I was five when my father woke me up
to watch Apollo 11 moon landing,
and that experience has stuck with me ever since.
For someone as a-religious as I was growing up,
coming to services every week
was a strange experience for me.
I began attending Goodloe services with my family in 2006,
after an awful year of loss.
This service comes amid another such year.
This afternoon my friends and I
will celebrate the life of my friend and mentor,
Marty Gear, who died suddenly in July.
When Marty’s wife, Bobby, died in June 2005,
her passage set off a long series of losses
in my circle of adopted family and friends.
In funeral after funeral I heard the ways
in which people tried to take comfort and meaning
from those deaths.
Some service leaders recognized our collective grief
but a few pointed their sanctimonious fingers at me
and said if I didn’t believe in what they did, I would go to hell;
that if I wanted to see the person I loved or missed,
theirs was the only way.
When a community loses one of their own,
the members come together to share stories,
try to remember the good times
and try even harder to put away any regrets
or anger they may have had.
They often rely on their religious leaders and shared beliefs
to guide them through the pain.
But what if you don’t share those beliefs?
It finally came down to a Catholic priest’s service,
just a few days into 2006,
for a 48 year-old co-op preschool teacher, Miss Marie.

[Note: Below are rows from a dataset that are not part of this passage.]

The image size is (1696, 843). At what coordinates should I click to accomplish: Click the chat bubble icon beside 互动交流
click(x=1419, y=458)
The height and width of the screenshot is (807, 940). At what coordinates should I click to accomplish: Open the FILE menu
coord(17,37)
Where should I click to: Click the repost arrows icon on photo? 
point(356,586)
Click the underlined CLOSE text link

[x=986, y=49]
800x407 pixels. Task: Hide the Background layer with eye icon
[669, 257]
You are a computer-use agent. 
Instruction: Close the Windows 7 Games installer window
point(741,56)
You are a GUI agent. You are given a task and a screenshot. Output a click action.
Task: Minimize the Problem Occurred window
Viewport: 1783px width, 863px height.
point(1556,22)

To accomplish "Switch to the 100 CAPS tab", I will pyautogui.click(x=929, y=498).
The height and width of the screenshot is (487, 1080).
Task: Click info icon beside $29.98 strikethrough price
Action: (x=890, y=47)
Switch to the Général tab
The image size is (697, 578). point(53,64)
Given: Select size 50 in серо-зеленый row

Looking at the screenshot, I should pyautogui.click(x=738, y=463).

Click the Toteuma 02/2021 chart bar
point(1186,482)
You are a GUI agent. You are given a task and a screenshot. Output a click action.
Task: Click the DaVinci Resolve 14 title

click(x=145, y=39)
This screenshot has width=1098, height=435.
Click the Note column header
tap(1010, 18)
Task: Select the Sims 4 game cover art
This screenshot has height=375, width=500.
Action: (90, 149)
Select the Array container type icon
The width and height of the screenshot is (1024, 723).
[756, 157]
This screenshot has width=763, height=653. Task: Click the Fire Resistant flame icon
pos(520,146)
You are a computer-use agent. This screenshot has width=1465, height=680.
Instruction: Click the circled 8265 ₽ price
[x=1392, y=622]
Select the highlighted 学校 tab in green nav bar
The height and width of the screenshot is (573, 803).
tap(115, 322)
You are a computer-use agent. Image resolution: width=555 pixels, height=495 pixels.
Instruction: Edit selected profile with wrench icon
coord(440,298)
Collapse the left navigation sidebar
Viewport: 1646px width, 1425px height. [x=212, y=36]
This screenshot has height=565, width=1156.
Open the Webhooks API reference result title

There it was. Perspective.
A summary of Jewish beliefs,
a turn of phrase, and suddenly I had an epiphany.
I finally understood the 23rd Psalm:
The LORD is my shepherd; I shall not want.
He maketh me to lie down in green pastures:
He leadeth me beside the still waters.
He restoreth my soul:
He leadeth me in the paths of righteousness for his name’s sake.
Yea, though I walk through the valley of the shadow of death,
I will fear no evil: for thou art with me;
Thy rod and thy staff they comfort me.
Thou preparest a table before me in the presence of mine enemies:
Thou anointest my head with oil; my cup runneth over.
Surely goodness and mercy shall follow me all the days of my life:
And I will dwell in the house of the LORD for ever.
So. If Jesus was Jewish,
and he taught that he would get to his Lord’s place
by doing the right things, then if folks did what he did,
they would get there, too.
It was an interpretation I could live with.
We attended our first Goodloe service the following Sunday.
Unitarian Universalism, I felt, was a key to making sense
of the things I’ve heard with people who were also seeking
answers and community.
I joined Goodloe in April of 2006,
around the 28th anniversary of my mother’s death.
You may notice I have a thing about death.
But that’s another story.
Every time I come to a UU service, here or elsewhere,
I hear something that helps me refine my view of the world.
But when I’m asked, point blank, what I believe,
I find it next to impossible
to sum up my complex belief structure
in a single elevator speech.
I’ve tried.
I believe in community, and in sharing joy and pain.
I believe in treating ourselves and each other with dignity.
I believe that every creature has as much right
to a decent living as I do,
and to happiness and respect.
But beyond all these other things,
I believe in the moon.
The moon has been there for all the generations who preceded me,
as far back as the beginning of time as we know it.
The moon goes through phases every month.
It continues on its path every year,
circling the Earth, predictable.
Countless objects have struck the moon over the eons
but the moon remains solidly on its path.
It takes what it receives and it continues to move,
and I know in my heart that it will remain
long after my family and I are a distant memory.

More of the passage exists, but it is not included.